# Well - ahoy, I guess?



## Spiny Norman (Jun 10, 2013)

Complete rookie checking in.

First I was given the opportunity to crew on a J-109 once per week (and by "crew", I mean pull and release a jib sheet). That led to the ASA101 class - my city, bless them, offers classes and even maintains 2 keelboats in the local marina. ASA 103 is next, and then... Well, who knows.

I have sworn left and right that I am not going to buy a boat, but with less and less conviction, and that Cal 28 flushdeck sure looks nice and this is going to cost all the money I have, isn't it?

Late start - I'm well over 40 - but I seem to want this more than most things, so...


----------



## rbrasi (Mar 21, 2011)

Ha! You ARE old! I bought my Cal two years ago, first boat of any kind i'd ever sailed on at the ripe old age of 44. If you have spare time, that will vanish (along with $, but you knew that). The 28 flushy is a good one to start with.


----------



## Faster (Sep 13, 2005)

Welcome to the forum and to our world...

oh- and btw.... you're done for!!


----------



## jimgo (Sep 12, 2011)

Welcome aboard! Where is this "home city" with the great amenities?


----------



## Spiny Norman (Jun 10, 2013)

Thanks for the kind welcome!

Yep, I'm done for. No helping it.

jimgo, I live in Redondo Beach in LA County, and I'm taking my sailing classes through the city's sailing academy.


----------



## downeast450 (Jan 16, 2008)

Welcome youngster. Ha! I was getting out of my dinghy at the dock yesterday morning and a neighbor was pulling up in his. He remarked, "I see you wear a life vest..." Yup. He continued, "My wife made me start wearing one here in the harbor, too when I turned 80." He had his self inflating Mustang on. He was coming back from setting his first 25 lobster traps of the season, alone.

You are just getting started!

This site is a great source. Let me offer you a bit of perspective. You don't spend money when you buy a boat. You invest it. Go for it. It is just your first one.

Down


----------



## SHNOOL (Jun 7, 2007)

I remember the story my brother tells of his buying his first boat (a sunfish)... My brother was 18... The gentleman selling the sunfish was 62.
Stupid simple question was "why you selling it?"
The guy responded... "it's too slow."
Next think you see, he's sailing a Hobie 18.

Several years later (20)... My brother bumps into the same man again... still at the same club. He's now sailing a weta tri... Weta Trimaran Tour

He was getting bored with the sailboard he was sailing before that somethign about not wanting to wait until it was blowing 30 to go sailing.

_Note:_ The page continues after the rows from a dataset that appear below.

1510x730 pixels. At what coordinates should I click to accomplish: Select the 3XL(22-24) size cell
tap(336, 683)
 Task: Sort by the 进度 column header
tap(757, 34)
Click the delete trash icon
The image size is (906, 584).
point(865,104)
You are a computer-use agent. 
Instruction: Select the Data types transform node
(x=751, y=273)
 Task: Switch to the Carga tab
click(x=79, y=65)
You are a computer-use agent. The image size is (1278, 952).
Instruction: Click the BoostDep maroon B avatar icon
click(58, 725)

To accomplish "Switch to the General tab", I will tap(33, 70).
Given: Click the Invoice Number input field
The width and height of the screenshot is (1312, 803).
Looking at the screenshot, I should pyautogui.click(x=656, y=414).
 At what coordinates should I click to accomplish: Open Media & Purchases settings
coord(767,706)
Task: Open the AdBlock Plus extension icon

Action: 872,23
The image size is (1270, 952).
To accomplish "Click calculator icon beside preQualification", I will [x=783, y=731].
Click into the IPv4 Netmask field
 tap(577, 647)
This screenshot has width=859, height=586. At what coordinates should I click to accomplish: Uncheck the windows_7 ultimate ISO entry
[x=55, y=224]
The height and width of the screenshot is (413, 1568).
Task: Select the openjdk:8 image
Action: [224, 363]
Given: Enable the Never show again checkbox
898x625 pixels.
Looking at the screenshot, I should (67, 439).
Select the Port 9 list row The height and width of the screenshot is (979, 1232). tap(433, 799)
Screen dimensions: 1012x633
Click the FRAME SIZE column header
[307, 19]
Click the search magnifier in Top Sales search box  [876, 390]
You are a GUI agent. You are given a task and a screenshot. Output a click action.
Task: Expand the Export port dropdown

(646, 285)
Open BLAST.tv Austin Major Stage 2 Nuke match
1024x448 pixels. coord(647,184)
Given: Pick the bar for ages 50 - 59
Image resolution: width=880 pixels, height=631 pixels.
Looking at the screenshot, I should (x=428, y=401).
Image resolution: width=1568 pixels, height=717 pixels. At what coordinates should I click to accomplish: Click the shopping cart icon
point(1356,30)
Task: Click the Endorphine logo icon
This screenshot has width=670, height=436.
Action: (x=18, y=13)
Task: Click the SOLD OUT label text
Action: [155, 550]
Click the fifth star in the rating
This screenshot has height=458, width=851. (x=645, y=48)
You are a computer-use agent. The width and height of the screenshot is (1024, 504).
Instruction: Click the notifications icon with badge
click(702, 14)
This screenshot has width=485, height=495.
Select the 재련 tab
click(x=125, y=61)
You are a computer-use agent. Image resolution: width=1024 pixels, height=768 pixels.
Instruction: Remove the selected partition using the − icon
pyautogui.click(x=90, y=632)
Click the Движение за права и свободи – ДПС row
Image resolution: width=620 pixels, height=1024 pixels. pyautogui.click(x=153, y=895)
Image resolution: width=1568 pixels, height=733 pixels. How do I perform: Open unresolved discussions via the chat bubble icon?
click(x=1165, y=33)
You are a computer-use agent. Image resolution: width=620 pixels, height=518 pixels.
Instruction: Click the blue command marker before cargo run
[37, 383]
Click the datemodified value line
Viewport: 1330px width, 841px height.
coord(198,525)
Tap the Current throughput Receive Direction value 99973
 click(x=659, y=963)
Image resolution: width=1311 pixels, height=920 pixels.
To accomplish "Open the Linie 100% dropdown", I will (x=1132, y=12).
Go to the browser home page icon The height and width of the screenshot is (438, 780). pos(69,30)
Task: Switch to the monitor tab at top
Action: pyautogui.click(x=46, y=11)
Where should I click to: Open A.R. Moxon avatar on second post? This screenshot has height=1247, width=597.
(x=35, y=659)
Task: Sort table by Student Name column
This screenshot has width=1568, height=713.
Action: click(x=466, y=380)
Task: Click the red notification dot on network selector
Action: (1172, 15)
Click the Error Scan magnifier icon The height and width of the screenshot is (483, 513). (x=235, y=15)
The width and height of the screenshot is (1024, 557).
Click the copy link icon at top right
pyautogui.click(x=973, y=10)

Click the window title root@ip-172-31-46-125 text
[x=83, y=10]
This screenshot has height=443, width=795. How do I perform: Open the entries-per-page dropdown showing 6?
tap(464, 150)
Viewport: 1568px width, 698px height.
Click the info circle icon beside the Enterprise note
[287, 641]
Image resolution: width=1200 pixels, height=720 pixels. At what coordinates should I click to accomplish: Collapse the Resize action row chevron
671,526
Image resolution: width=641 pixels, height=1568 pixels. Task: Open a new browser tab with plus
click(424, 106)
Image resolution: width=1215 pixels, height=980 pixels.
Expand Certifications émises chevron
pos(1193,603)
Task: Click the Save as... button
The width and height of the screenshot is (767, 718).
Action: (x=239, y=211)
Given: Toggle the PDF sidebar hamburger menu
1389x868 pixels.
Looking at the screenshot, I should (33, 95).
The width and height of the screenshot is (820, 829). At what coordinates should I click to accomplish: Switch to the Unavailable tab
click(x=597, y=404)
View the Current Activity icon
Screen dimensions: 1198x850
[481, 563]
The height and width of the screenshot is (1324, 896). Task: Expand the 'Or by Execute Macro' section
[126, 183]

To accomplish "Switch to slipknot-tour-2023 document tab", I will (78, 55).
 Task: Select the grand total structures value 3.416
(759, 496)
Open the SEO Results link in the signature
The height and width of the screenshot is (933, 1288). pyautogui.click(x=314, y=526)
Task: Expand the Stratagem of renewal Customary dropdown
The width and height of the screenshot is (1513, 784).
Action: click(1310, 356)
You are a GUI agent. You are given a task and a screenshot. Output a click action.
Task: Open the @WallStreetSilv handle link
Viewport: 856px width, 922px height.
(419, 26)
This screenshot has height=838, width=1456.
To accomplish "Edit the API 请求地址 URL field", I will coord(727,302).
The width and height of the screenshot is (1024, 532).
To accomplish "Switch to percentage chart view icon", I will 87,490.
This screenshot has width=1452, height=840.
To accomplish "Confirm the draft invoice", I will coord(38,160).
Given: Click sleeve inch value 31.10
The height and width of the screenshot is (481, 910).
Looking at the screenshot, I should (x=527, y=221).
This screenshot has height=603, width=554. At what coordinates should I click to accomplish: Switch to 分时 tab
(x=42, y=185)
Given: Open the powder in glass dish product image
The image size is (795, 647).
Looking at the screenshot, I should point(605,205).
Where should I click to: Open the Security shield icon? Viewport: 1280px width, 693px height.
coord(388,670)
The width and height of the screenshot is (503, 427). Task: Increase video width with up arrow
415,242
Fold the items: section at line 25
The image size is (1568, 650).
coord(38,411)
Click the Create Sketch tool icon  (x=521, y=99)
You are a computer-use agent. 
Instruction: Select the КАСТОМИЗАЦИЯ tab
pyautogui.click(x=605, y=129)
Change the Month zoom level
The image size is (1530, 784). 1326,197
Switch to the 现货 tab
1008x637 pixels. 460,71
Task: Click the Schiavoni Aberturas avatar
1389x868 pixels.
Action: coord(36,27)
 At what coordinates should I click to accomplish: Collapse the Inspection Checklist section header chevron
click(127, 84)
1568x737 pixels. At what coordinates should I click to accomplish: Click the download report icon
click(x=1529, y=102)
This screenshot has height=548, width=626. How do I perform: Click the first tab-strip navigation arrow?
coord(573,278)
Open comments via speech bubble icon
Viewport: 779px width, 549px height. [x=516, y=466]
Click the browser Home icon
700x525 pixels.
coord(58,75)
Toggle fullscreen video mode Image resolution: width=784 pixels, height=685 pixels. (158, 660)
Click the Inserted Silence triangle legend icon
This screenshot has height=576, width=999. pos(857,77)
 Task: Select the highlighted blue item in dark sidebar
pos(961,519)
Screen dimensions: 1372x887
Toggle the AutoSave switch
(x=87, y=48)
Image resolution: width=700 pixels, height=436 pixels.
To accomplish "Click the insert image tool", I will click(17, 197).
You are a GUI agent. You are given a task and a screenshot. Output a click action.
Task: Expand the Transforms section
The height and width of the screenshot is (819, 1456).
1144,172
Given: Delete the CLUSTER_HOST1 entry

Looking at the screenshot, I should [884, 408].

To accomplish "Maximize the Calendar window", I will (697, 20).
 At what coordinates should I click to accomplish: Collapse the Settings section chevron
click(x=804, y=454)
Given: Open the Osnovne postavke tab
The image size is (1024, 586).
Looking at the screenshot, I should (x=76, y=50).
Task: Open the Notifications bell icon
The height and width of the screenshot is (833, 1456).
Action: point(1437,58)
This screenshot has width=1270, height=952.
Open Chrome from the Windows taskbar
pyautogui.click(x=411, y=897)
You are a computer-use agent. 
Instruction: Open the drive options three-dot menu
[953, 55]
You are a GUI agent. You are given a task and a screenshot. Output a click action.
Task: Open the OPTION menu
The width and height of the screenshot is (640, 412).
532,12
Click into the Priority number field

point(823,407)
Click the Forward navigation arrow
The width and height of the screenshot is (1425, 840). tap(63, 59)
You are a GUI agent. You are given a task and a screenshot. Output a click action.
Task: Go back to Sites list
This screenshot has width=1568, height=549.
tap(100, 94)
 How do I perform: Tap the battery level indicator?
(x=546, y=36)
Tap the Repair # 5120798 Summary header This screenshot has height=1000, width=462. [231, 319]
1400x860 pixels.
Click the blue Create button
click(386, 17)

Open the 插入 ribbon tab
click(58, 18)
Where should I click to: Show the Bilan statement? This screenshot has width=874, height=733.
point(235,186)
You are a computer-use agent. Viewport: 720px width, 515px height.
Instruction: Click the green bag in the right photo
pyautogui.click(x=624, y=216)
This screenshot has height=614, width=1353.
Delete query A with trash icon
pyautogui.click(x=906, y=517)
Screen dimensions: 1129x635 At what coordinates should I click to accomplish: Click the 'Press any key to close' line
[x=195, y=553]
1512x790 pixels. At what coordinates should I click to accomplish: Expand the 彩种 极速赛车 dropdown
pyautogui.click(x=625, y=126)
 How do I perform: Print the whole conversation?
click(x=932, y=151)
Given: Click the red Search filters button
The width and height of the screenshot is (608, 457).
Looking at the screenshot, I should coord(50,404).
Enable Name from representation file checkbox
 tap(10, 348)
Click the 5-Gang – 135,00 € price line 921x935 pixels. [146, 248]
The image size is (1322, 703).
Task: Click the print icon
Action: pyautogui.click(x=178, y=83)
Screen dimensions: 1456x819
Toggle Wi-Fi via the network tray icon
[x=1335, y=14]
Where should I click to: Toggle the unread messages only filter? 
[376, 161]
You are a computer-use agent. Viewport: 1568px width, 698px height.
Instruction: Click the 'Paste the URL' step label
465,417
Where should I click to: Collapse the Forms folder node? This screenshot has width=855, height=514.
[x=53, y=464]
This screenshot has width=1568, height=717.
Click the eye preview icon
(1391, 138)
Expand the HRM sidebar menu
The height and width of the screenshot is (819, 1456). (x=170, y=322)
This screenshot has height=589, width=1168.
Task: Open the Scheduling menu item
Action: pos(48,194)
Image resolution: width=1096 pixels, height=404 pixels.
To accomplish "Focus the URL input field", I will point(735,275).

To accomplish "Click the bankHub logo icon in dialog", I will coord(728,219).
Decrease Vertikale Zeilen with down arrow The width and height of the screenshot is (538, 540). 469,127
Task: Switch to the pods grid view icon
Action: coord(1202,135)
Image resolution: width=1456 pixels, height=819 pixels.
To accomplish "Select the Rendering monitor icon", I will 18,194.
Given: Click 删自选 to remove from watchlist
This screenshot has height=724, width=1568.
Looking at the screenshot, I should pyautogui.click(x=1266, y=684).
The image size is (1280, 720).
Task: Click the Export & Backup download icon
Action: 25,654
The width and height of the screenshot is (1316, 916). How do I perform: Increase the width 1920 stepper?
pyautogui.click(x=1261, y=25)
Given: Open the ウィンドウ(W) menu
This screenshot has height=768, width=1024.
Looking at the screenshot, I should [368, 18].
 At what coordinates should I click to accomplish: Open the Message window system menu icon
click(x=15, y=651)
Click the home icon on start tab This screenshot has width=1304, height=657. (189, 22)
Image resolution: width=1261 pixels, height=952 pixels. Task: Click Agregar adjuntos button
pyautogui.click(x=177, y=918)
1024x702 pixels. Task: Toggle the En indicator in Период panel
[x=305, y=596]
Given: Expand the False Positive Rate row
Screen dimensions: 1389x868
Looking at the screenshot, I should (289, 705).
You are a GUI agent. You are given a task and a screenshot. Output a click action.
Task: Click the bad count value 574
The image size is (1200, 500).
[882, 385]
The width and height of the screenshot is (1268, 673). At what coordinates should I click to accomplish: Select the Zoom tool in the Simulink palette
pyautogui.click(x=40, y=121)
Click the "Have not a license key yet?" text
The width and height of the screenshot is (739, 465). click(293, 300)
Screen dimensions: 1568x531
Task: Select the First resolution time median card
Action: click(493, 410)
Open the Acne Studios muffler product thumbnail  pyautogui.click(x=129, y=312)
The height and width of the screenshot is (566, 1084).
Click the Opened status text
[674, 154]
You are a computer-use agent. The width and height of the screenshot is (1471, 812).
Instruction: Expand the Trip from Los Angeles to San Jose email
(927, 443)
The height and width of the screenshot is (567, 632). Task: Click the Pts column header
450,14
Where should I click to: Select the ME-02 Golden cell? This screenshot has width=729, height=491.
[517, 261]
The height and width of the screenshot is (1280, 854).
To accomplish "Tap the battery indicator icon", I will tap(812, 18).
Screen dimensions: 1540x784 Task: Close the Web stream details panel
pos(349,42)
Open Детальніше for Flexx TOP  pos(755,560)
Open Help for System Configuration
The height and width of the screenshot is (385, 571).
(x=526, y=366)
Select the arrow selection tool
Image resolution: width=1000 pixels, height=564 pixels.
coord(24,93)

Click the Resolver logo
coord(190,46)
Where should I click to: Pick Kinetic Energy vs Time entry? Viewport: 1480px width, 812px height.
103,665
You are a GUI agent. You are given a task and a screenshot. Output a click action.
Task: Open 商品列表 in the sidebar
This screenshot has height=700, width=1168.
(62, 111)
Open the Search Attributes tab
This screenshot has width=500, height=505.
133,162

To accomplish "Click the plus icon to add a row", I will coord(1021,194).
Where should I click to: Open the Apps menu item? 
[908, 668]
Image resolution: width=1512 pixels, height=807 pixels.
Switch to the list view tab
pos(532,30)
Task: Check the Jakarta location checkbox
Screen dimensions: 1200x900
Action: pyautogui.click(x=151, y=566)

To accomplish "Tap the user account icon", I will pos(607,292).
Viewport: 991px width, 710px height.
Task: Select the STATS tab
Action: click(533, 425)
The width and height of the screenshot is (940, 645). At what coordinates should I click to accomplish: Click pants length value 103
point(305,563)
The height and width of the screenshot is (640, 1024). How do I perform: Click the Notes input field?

So all I can say is, you have YEARS left to sail! Welcome to our insanity. never to late to pick it up.


----------



## jimgo (Sep 12, 2011)

Norman,
I get out to the LA area a few times a year. If you need crew, let me know!


----------



## rbrasi (Mar 21, 2011)

The wifey and I will be making the 2 hour sail from MDR to Redondo in a week or so. We like to hang out in the marina area there. If you are ever up in MDR, you can find me at the South Coast Corinthians Yacht Club sitting at the bar.


----------



## G20 (Jul 13, 2011)

Welcome to the forums!


----------



## Sixpak (Jun 18, 2013)

Just wanted to say a quick welcome as well. I'm 48 with a family completely uninterested in my newest addiction. Don't really matter, as long as I'm still moving, I'll keep doing the things that make me happy! These days it's an interest in sailing.


----------